== DOCUMENT ==
PLF 2021 : les députés adoptent le « budget de relance » en première lecture
Confrontée à de nombreuses incertitudes économiques en pleine crise sanitaire, l'Assemblée nationale a adopté, hier, en première lecture le projet de loi de finances (PLF) pour 2021 qui contient le plan de relance de 100 milliards d'euros. Son examen au Sénat débutera à partir de demain.
Ce PLF a été soutenu par 355 voix contre 202, lors du vote solennel qui s’est déroulé hier en fin d'après-midi, l’adoption définitive par le Parlement devant avoir lieu avant la fin décembre.
Budget « caduc »
Le député des Vosges, Christophe Naegelen (UDI), a ainsi critiqué un projet de budget devenu « littéralement caduc » puisque « les prévisions financières qui le sous-tendent sont désormais anachroniques ». « En voulant allier, de manière inédite, urgence et relance, (celui-ci) a perdu une partie de sa substance et de sa lisibilité », a-t-il estimé alors que l'Insee vient d'annoncer que la rechute du PIB au dernier trimestre 2020 pourrait être de 2,5 % à 6 %, selon la durée du reconfinement.
Le ministre chargé des Comptes publics, Olivier Dussopt, a assuré qu’il veillerait, « tout au long des prochaines semaines, à ce que les hypothèses sur lesquelles nous travaillons et qui figurent dans le projet de loi de finances et le projet de loi de financement de la sécurité sociale soient actualisées, afin que les textes que vous aurez à voter à la fin du mois de décembre soient construits sur des hypothèses plausibles et, évidemment, identiques d’un texte à l’autre ».
Impôts de production, jour de carence et relance écologique
Alors que la députée de Seine-et-Marne Patricia Lemoine (Agir ensemble) a jugé que « le gouvernement a rapidement mis en place des mesures de soutien massives à destination des acteurs économiques, des collectivités territoriales et des publics les plus fragiles », c’est la baisse de 10 milliards des impôts dits de production des entreprises qui a une nouvelle fois concentré les critiques des oppositions, notamment de gauche. Celles-ci ont dénoncé une « politique de l'offre » favorable aux « grandes entreprises » et aux « géants d’internet » ainsi que l'absence de toute « contrepartie écologique ou sociale », bien qu’un amendement demandant aux entreprises de plus de 50 salariés d'améliorer leur « performance » en matière « écologique, de parité et de gouvernance » ait été adopté. Un « gadget » pour l’opposition (lire également Maire info du 13 octobre).

== EXTRAIT DE DONNÉES ==
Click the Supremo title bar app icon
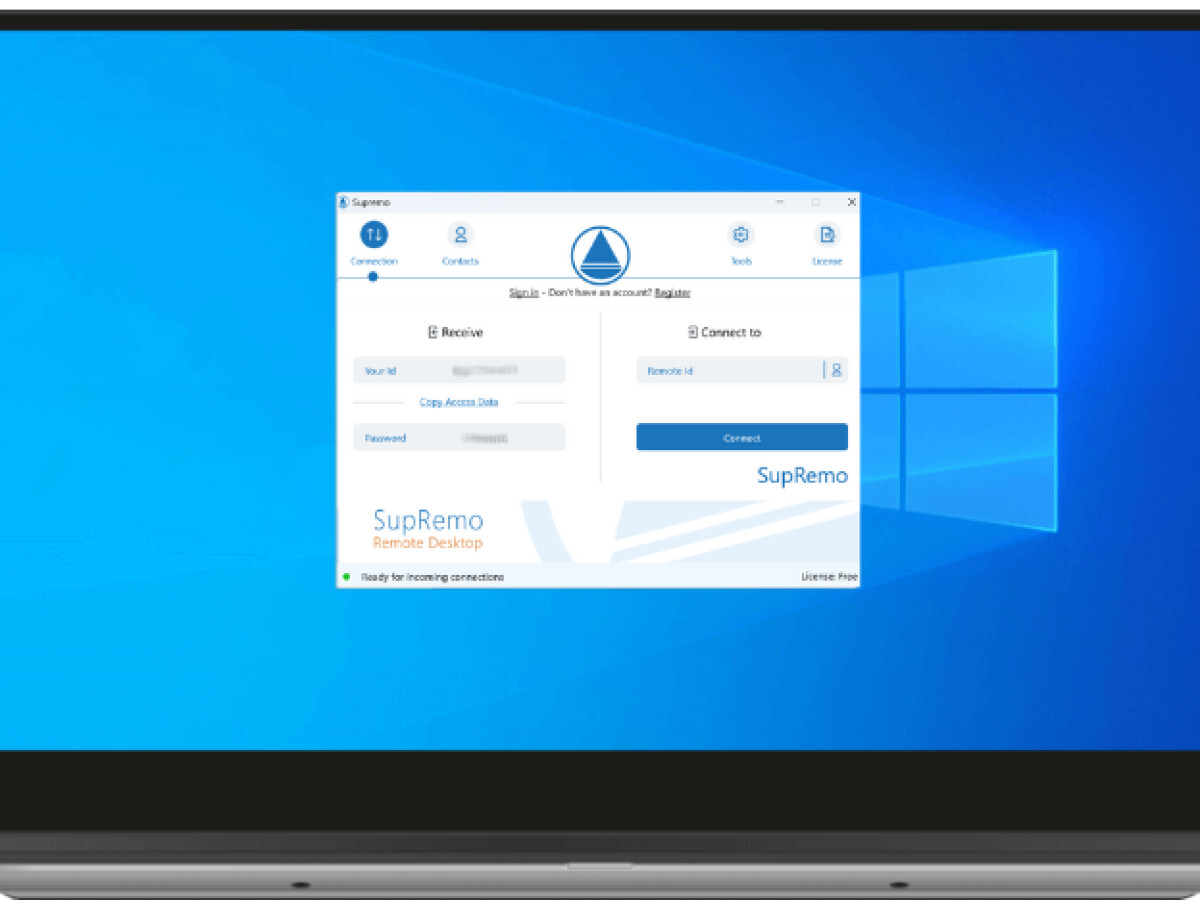This screenshot has width=1200, height=900. tap(344, 202)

== TÂCHES À RÉALISER ==
1: Énumérez toutes les personnes nommées dans l'article sur le PLF 2021. Indiquez pour chacune la fonction que le texte lui attribue.
2: D'après l'article sur le PLF 2021, pourquoi Christophe Naegelen qualifie-t-il le projet de budget de « littéralement caduc » ?
3: Les affirmations suivantes sont-elles conformes à l'article sur le PLF 2021 ? (a) Le texte a été adopté par 355 voix contre 202. (b) L'examen du texte au Sénat a commencé hier. (c) Le plan de relance s'élève à 100 milliards d'euros.
Les données constituent un ensemble indépendant de l'article sur le PLF 2021.

== TÂCHES CORRIGÉES ==
1: Christophe Naegelen, député des Vosges (UDI) ; Olivier Dussopt, ministre chargé des Comptes publics ; Patricia Lemoine, députée de Seine-et-Marne (Agir ensemble).

2: Il juge que les prévisions financières qui sous-tendent le projet sont désormais anachroniques. Il ajoute qu'en voulant allier urgence et relance, le texte a perdu une partie de sa substance et de sa lisibilité.

3:
(a) Oui : « Ce PLF a été soutenu par 355 voix contre 202 ».
(b) Non : « Son examen au Sénat débutera à partir de demain. »
(c) Oui : « le plan de relance de 100 milliards d'euros ».